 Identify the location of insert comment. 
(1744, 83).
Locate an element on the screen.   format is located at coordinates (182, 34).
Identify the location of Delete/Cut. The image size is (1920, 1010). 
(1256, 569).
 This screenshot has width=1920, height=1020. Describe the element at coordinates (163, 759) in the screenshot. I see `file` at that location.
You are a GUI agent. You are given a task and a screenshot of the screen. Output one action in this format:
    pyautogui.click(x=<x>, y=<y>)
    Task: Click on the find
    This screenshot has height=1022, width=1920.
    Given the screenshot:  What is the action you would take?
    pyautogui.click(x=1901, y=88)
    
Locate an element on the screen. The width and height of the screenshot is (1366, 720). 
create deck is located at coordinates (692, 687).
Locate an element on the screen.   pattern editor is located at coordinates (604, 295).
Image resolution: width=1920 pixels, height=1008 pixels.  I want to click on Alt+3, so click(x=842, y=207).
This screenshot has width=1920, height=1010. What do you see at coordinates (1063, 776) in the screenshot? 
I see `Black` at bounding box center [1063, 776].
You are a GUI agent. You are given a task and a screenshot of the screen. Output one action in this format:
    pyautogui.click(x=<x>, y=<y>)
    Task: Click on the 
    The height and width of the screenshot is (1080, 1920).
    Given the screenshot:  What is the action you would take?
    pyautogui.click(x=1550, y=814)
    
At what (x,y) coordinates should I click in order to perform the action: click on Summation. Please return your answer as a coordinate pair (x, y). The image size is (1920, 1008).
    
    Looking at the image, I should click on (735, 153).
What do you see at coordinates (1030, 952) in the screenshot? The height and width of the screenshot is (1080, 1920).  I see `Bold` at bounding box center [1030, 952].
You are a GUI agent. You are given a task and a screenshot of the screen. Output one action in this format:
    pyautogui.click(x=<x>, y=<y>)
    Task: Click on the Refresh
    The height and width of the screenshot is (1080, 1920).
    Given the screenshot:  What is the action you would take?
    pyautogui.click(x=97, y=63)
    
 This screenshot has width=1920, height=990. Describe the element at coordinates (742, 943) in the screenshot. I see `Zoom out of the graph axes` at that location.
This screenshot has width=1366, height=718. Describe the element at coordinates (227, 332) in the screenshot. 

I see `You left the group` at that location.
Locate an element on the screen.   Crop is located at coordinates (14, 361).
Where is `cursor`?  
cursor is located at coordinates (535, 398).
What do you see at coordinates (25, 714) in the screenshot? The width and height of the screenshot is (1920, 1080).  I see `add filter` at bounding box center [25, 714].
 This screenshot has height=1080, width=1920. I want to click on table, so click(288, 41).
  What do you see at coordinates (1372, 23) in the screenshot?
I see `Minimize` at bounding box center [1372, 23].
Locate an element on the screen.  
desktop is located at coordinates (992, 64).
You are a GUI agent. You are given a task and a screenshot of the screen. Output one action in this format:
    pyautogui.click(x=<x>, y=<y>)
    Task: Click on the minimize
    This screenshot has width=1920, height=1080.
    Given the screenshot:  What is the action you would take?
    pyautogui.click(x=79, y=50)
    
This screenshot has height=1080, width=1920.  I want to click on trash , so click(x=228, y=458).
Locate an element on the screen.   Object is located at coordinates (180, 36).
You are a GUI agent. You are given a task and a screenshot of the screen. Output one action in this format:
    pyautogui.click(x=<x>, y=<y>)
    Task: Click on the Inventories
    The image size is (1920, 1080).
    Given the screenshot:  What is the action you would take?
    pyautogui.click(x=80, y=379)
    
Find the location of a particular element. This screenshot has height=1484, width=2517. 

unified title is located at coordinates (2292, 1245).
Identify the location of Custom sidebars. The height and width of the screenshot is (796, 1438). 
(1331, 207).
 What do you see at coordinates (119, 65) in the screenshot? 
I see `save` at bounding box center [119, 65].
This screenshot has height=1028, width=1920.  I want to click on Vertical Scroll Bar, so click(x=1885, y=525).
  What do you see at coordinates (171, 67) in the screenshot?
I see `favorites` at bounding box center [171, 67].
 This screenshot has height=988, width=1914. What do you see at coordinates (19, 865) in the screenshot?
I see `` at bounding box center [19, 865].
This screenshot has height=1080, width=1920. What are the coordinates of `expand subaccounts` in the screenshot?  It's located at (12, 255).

____________________

- _Stated goal_:
Please print the items above unchanged, everything from the very start down to the line that contains "This screenshot has width=1920, height=1020.", including that line.

- _Task result_:
 Identify the location of insert comment. 
(1744, 83).
Locate an element on the screen.   format is located at coordinates (182, 34).
Identify the location of Delete/Cut. The image size is (1920, 1010). 
(1256, 569).
 This screenshot has width=1920, height=1020. Describe the element at coordinates (163, 759) in the screenshot. I see `file` at that location.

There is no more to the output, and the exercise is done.